July 7, 2016
Mr. Babatunde Omidele (Segun)
6407 Grand Canyon Gate
Katy, TX 77450
Re: Offer of Employment as Chief Executive Officer
Dear Mr. Omidele:
It is our pleasure to extend to you on behalf of Erin Energy Corporation (the “Company”), an offer of employment as the Company’s Chief Executive Officer commencing as of May 26, 2016 in accordance with the terms and conditions contained in this letter agreement (the “Agreement”), the adequacy and sufficiency of which are hereby acknowledged:
1.DUTIES. The Company requires that you be available to perform the duties of Chief Executive Officer in accordance with the Job Description attached hereto, and other functions as may be determined and assigned by your supervisor and the Board of Directors of the Company (the “Board”) and as may be required by the Company’s constituent instruments, including its certificate or articles of incorporation, bylaws and its corporate governance, each as amended or modified from time to time, and by applicable law, including the Delaware General Corporation Law.

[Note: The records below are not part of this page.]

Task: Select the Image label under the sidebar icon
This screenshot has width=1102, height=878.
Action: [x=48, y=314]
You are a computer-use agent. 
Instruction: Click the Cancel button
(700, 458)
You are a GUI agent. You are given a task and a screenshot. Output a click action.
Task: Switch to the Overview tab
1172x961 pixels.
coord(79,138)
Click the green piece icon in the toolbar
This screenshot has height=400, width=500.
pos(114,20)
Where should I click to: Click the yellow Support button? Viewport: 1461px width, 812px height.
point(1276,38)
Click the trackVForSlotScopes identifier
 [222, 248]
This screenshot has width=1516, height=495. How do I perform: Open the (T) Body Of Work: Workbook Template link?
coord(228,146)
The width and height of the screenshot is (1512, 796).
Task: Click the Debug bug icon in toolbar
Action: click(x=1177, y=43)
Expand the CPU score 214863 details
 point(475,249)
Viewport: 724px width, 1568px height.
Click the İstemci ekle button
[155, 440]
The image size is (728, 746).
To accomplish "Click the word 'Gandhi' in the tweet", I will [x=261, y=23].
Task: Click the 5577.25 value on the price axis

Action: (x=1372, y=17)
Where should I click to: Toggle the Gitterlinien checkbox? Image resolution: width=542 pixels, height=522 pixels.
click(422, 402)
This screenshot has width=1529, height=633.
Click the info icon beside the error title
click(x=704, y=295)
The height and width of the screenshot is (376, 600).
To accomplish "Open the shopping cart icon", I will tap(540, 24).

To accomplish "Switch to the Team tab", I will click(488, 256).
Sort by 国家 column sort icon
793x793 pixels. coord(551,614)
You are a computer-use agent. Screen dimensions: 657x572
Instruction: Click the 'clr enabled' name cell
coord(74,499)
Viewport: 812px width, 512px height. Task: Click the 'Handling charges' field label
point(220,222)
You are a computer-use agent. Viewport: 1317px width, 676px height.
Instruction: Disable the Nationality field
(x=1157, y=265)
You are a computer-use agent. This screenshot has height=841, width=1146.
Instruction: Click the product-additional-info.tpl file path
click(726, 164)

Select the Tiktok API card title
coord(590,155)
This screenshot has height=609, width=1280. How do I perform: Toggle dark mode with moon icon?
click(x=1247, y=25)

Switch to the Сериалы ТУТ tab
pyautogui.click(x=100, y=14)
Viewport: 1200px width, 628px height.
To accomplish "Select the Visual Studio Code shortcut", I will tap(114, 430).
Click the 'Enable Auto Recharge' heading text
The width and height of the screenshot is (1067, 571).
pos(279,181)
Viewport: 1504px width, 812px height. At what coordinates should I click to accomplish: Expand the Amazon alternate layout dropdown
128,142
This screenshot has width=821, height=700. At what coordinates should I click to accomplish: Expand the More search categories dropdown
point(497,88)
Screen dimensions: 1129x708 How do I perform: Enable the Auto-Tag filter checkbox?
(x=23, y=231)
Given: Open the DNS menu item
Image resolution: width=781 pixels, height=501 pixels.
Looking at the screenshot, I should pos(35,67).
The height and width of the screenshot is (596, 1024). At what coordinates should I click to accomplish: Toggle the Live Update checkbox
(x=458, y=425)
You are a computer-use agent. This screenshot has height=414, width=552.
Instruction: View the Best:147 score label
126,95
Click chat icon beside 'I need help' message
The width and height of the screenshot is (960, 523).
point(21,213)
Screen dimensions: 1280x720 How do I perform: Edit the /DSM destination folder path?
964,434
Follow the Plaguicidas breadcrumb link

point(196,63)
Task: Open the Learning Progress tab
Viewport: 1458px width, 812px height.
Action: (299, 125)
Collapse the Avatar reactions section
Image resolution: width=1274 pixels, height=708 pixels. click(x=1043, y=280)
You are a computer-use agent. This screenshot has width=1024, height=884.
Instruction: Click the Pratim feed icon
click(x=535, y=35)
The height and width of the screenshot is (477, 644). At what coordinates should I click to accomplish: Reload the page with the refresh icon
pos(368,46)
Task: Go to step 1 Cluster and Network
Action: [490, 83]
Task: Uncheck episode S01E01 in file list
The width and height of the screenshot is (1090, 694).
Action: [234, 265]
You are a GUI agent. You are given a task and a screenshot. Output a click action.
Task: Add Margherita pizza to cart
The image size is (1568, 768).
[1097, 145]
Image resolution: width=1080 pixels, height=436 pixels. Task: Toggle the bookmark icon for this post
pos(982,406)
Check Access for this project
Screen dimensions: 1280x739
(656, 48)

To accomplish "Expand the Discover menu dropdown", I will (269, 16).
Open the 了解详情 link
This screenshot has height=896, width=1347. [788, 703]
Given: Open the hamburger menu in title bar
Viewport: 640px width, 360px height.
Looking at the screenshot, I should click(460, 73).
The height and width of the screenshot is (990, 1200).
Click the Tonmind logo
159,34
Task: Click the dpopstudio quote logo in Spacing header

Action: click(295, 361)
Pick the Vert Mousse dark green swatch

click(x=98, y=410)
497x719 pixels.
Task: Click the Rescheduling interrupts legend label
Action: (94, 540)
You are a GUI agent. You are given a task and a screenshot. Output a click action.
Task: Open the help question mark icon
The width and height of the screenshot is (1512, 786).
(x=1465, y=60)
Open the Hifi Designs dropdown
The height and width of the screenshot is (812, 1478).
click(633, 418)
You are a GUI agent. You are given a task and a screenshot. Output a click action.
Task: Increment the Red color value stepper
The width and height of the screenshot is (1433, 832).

Subject to the terms of this Agreement, the Company shall have the right, to the extent the Company from time to time reasonably deems necessary or appropriate, to change your position or reporting relationship, and to expand or reduce your duties and responsibilities. You will report to the Board and you agree to devote as much time as is necessary to discharge and perform completely the duties described in this Section 1, and perform such other duties as the Board may from time to time assign to you. The location of your employment shall be the Company’s office in Houston, Texas. The Company will require you to travel frequently, including to Africa.
2. TERM. The term of this Agreement shall commence on May 26, 2016, and shall continue until your employment is terminated by the Company or by you.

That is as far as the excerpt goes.